Вскоре ему уже снилась Дала, заключенная в его объятия – скорее воспоминание, чем фантазия. С того дня, как он стал человеком, ответственным за убийство Букаяга, они снова бывали вместе, с большой осторожностью. Вот уже почти два года блаженства и занятий любовью в темноте – идеальных, несмотря на все нудные обязанности мира между ними.
Впрочем… Не совсем идеальных. У них не было детей.
Однажды он высказал свой затаенный страх, что, возможно, у них никогда не будет детей, хотя это и явилось бы отчасти благом, поскольку Дала была Верховной Жрицей.
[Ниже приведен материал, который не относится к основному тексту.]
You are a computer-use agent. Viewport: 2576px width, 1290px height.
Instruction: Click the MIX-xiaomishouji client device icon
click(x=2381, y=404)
А она лишь беззаботно рассмеялась.
«Мы с тобой сотни раз лежали вместе, Дала. Ты уже должна была забеременеть. Что-то не так».
Она улыбнулась и погладила его по волосам.
«Не сейчас, любовь моя. Сейчас нет времени, так что богиня препятствует этому. Возможно, когда все это кончится и моя работа будет сделана. Может быть, тогда мы найдем время на детей».